I've only a couple of half-days left to clear everything away; Friday morning, before I go to a training session, Saturday afternoon after teaching, and then I'm out of time. I'm pondering keeping the lights strung up round the walls until Candlemas, 2nd February. It has been so lovely coming home in the evening to see the lights and tree shining in the bay window, lighting up the dark afternoons.

Preparations for work are well in hand - I must have sent out twenty or thirty assorted emails to parents, schools and the Music Services office. So far, I have only discovered on minor error; sendng the wrong invoice to the wrong parent. That's not bad for me - administration really isn't my forte. Not even a mezzo-piano. (haha. that's a joke).

I'm quite looking forward to getting back in the groove again (remind me of this statement closer to half term). I said as much to a friend yesterday. 'I am so relived, I was worrying that you were beginning to really dislike teaching back in December.'  Well, she was right - by the time I get to the end of term I am truly ready for a break! Which is why all teachers NEED their half terms and holidays; if only to protect all those poor little defenceless children...

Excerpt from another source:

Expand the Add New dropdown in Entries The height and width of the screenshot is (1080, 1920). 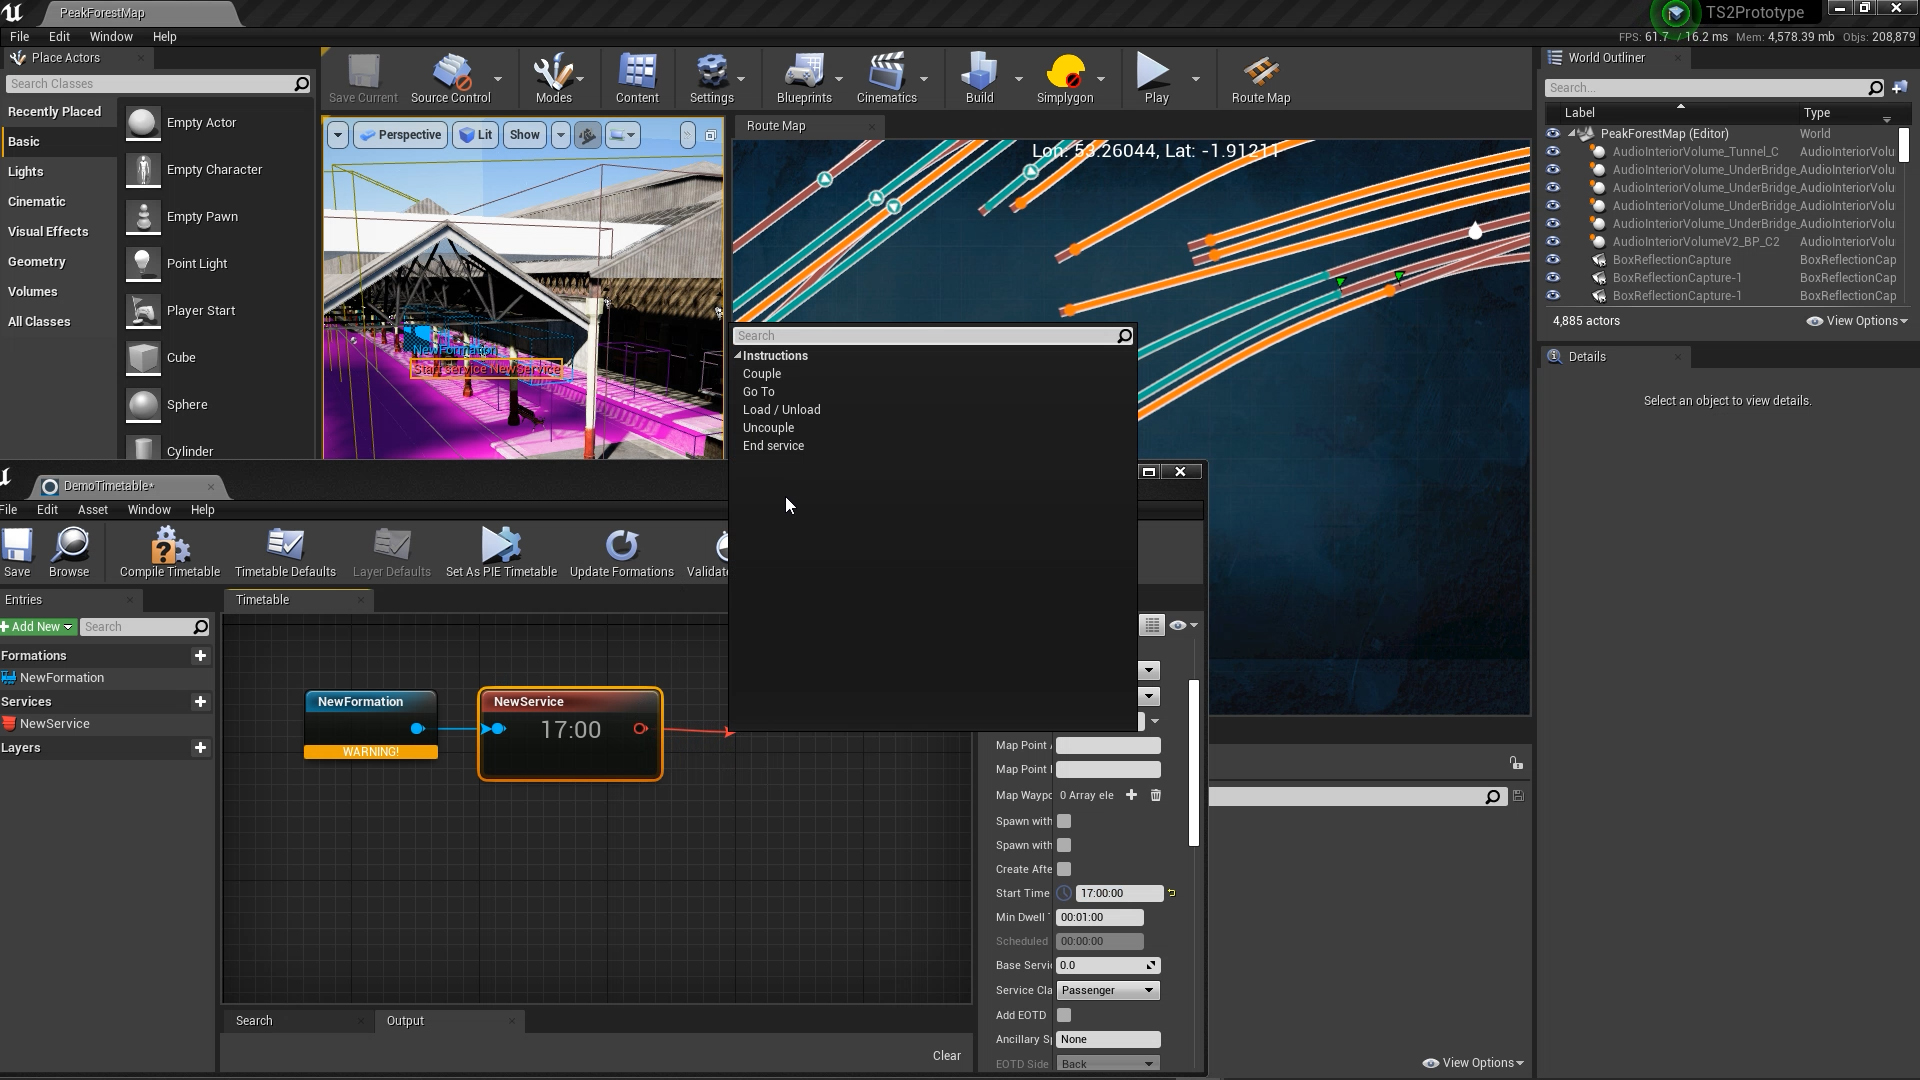click(37, 627)
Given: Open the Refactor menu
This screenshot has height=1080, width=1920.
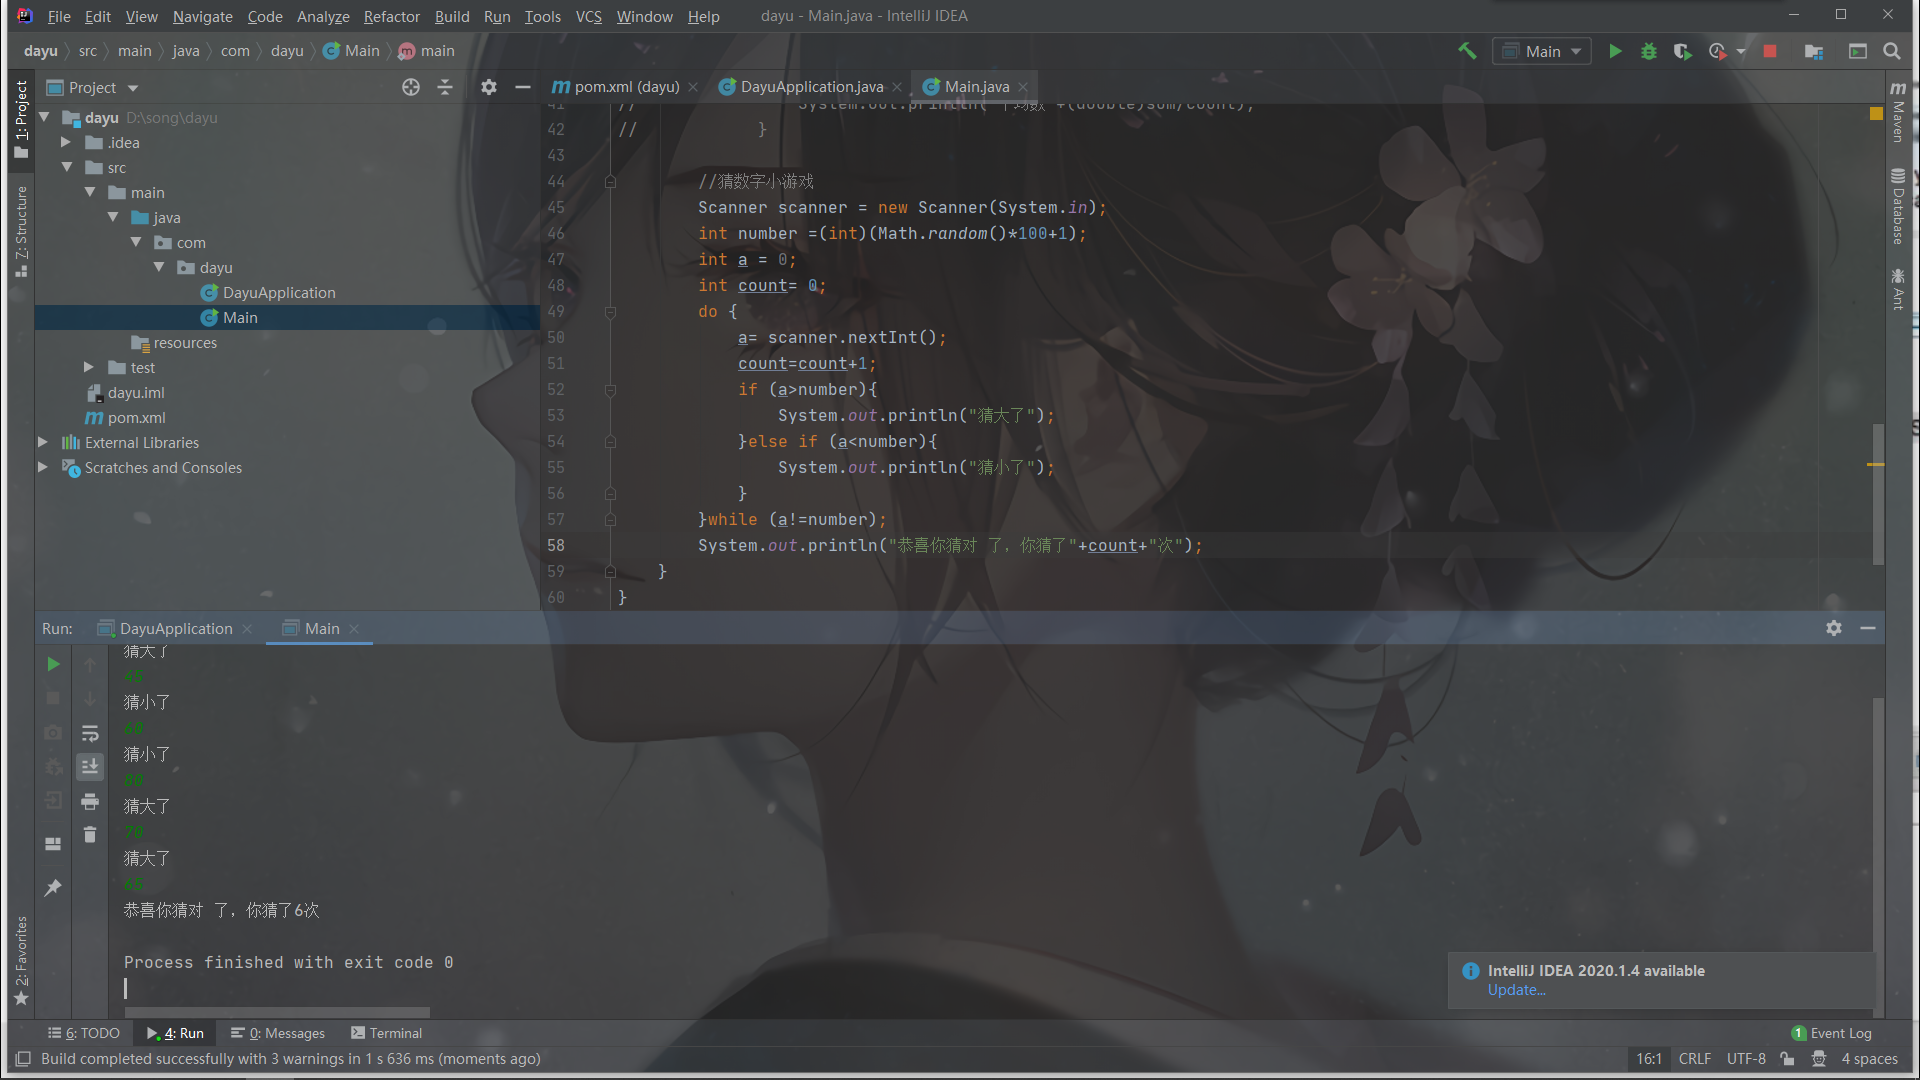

Ah well; this year has gone well so far and - hope it continues like this for all of us. 


Tuesday, 1 January 2019

Tuesday 1st January 2019 - Happy New Year

We didn't stay up to see the New Year in last night - by about nine pm we looked at each other and agreed that an early night was in order... although we woke briefly when the fireworks went off all around... and I woke in the middle of a complicated and confusing dream about burglars at some early hour. I think that might have been when the offsprings were creeping upstairs, returning from the party they had been to somewhere else...

Today was a slow start, unsurprisingly, and then a jaunt out to Petworth for lunch. We braved the crush at the cafe, and then went round the 'Georgian Christmas' exhibition.

Then we went our separate ways - the offsprings towards their own abodes, and us two back home.

That's Christmas not nearly over, though; the tree and decorations will stay up until - I'm not sure when - Epiphany? 6th December? or even Candlemas? 2nd February? I'm not sure when we will have an opportunity to pack everything away in the next few days.

Christmas is going to last until the 25th January anyway;


These chocolate calendars were reduced to £1 each at the corner shop. So that's a chocolate a day until 25th January.

New Year Resolutions?

Just the usual; a daily, weekly and monthly resolution. They have served me well for several years now.

Write a page per day in my diary

Eat chocolate at least once a week

Take two bags (of unspecified size) of donations (of unspecified size and number) to the charity shop every month.